Mr. Deener himself crouched on the walk in front of the house. It was a little concrete path that ended on the weedy beach. An old broom was tilted against a hibiscus bush with big orange flowers on it, and half the path was swept clean. The line of fishbowl marbles lay in the grass, bumped up against the edge of the walk, and Mr. Deener, wearing a beat-up old hat on his head, held the bag of memories open in his hand, one by one picking up the marbles and putting them into the bag with the others. The bag rattled and jumped as if it were full of live mice, and Mr. Deener’s face seemed to shift and squinch up and leap around with it, like the face of a man being stung by bees.

From the front yard, it was clear that something was wrong with the house, something off-key, like goblin music. A misty sort of ghost light swirled around it, and the windows themselves seemed one moment to be glass, with sunlight shining off the panes, and the next moment to be dark, empty air, like the shadows of windows. Smoke tumbled up out of the chimney like steam out of a kettle.

Mr. Deener didn’t even see them. He tied off the mouth of the bag, then turned and looked for a moment at the ocean. Like the moon in the sky, the sea looked like a painting on a window, and it seemed to John as if shadows moved beneath its surface – maybe the shadows of vast, dark whales, or maybe the shadows of evening traffic moving along the roads and avenues of another world.

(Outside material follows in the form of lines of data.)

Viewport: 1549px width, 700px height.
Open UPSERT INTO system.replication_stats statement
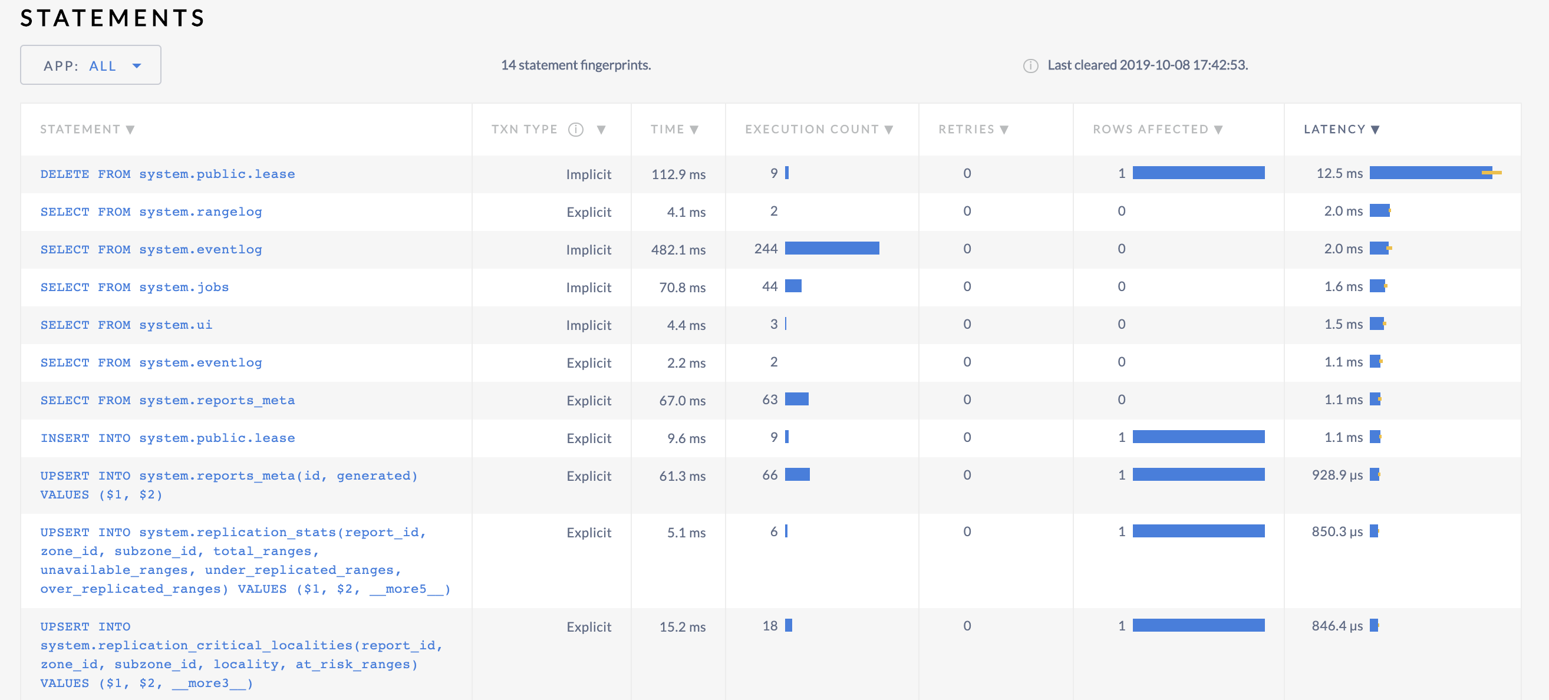point(233,532)
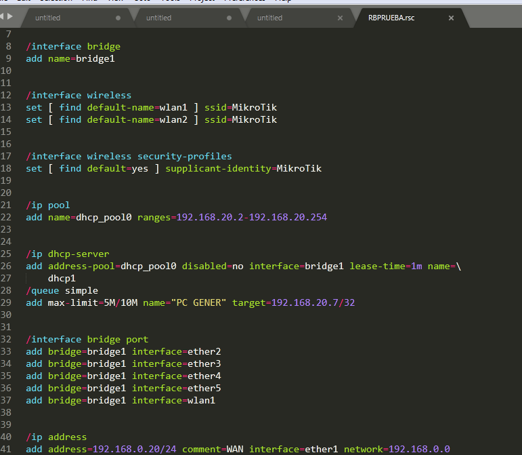Switch to the second untitled tab

tap(158, 18)
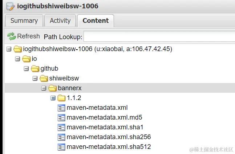The width and height of the screenshot is (235, 154).
Task: Click the repository database icon beside the title
Action: click(9, 6)

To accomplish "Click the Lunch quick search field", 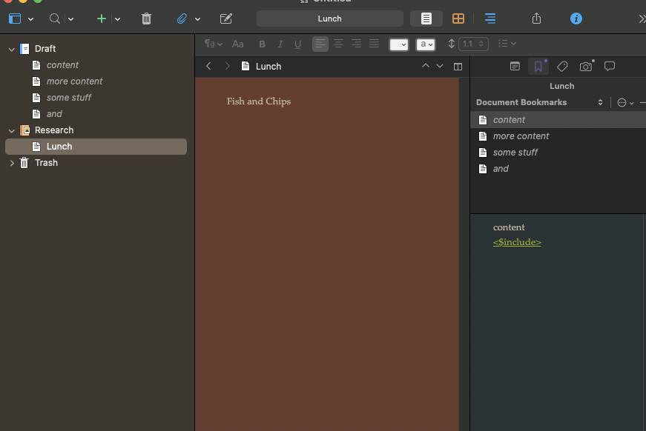I will (x=330, y=19).
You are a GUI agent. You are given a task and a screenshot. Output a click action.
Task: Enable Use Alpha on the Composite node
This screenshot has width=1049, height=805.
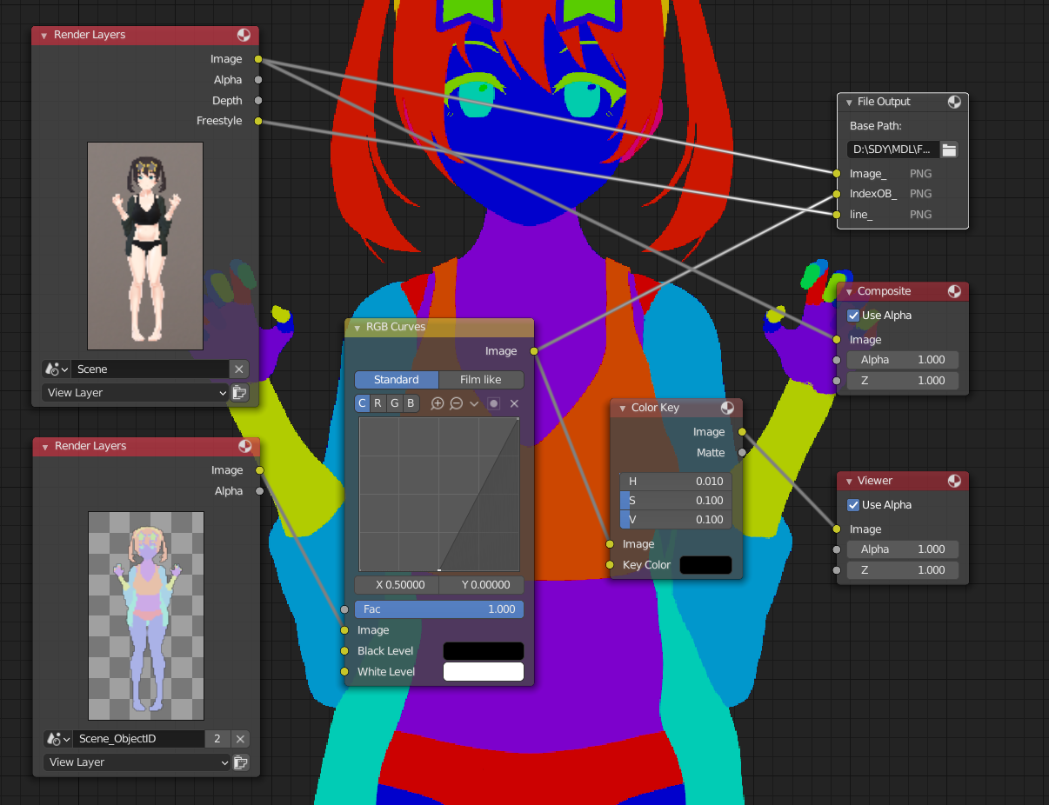click(852, 316)
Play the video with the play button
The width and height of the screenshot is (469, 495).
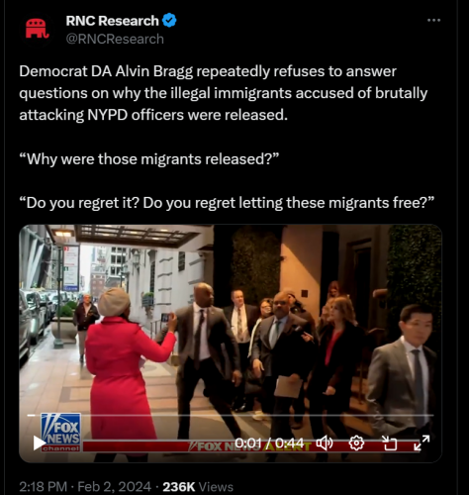[39, 444]
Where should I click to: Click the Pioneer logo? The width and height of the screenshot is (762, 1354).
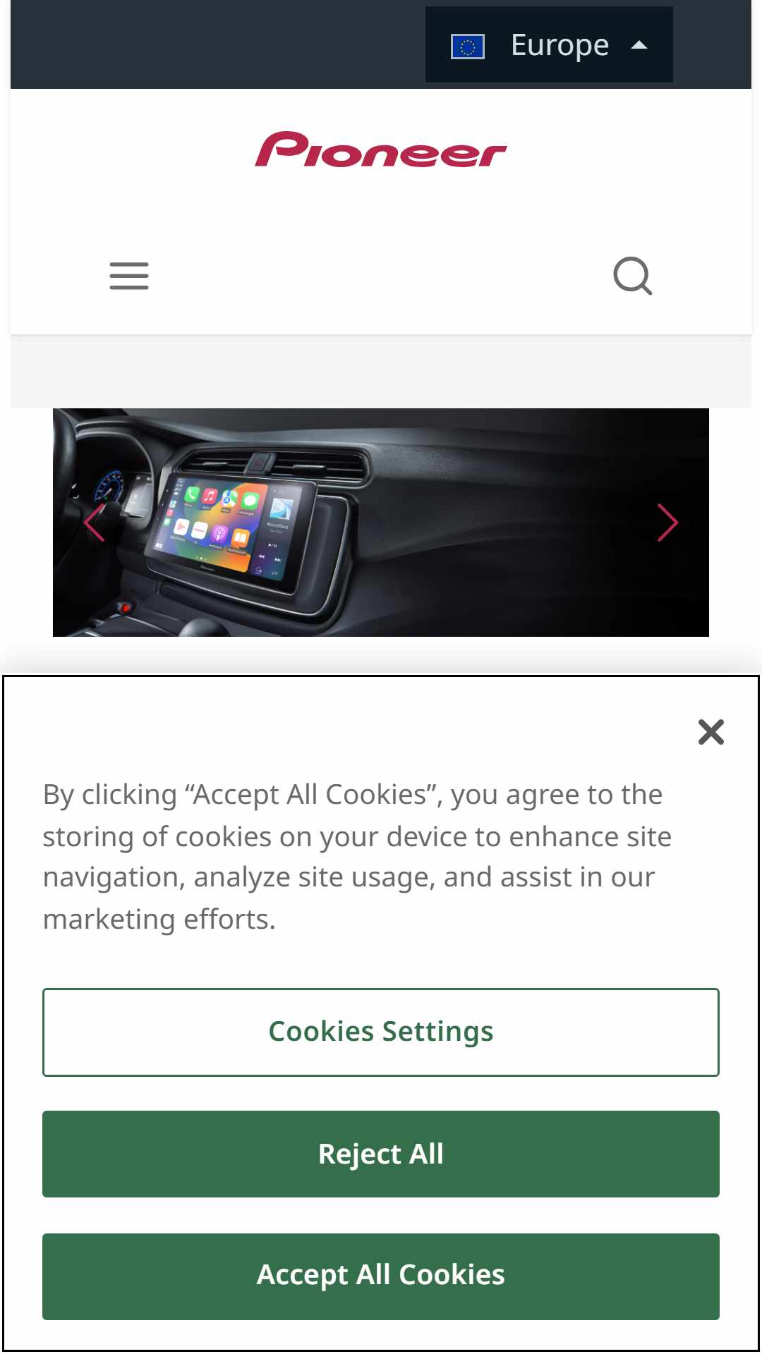coord(381,150)
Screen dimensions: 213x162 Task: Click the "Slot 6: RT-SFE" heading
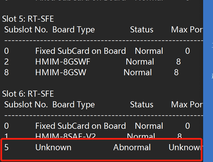click(x=28, y=94)
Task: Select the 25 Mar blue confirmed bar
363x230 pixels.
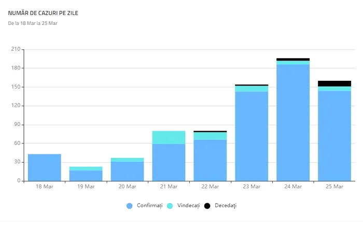Action: click(x=334, y=136)
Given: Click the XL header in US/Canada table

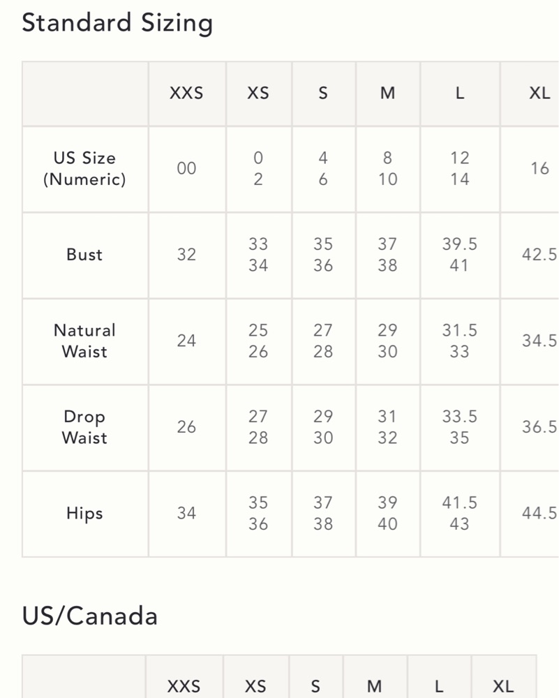Looking at the screenshot, I should (x=503, y=686).
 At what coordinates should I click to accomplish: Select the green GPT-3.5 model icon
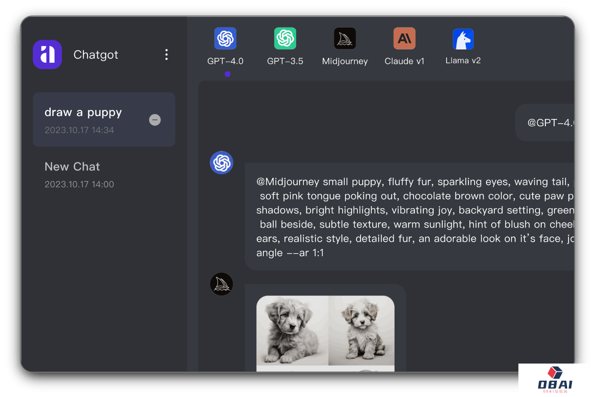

Mr. Deener swung the bag in his hand, and for a moment John thought that he was going to pitch it into the sea. Then, without a glance in their direction, he walked into the house and shut the door, taking the marble bag with him. Ahab lay down on the lawn then and put his head on his paws. When John and Danny and Polly walked up onto the porch he didn’t follow, but turned around and ran back up along the side of the house toward where they had left Mrs. Barlow.

John knocked on the door. The knock echoed through the house like the tolling of a clock. He could barely feel the door if its insides had against his knuckles. The wood was papery, as if it had been eaten by termites. A minute passed and nothing happened.

John knocked again, harder, and Polly shouted, “It’s us, uncle Deener. We’ve come for a visit!”

There was the sound of footsteps. The door swung open and there stood Mr. Deener. He seemed barely to recognize them. He didn’t smile, and he didn’t look like a happy man.

“We were just out taking a walk,” Danny said.

“First rate,” Mr. Deener said. “What a capital idea. A good day for it.” He started to shut the door, but Danny put his foot in the way. Mr. Deener smashed his face up, pulling his head down into his collar, as if he were going to have one of his fits.

“Won’t you let us in, uncle Deener?” Polly asked.

“I know that voice,” Mr. Deener said, opening one eye. “Is it really Miss Polly?”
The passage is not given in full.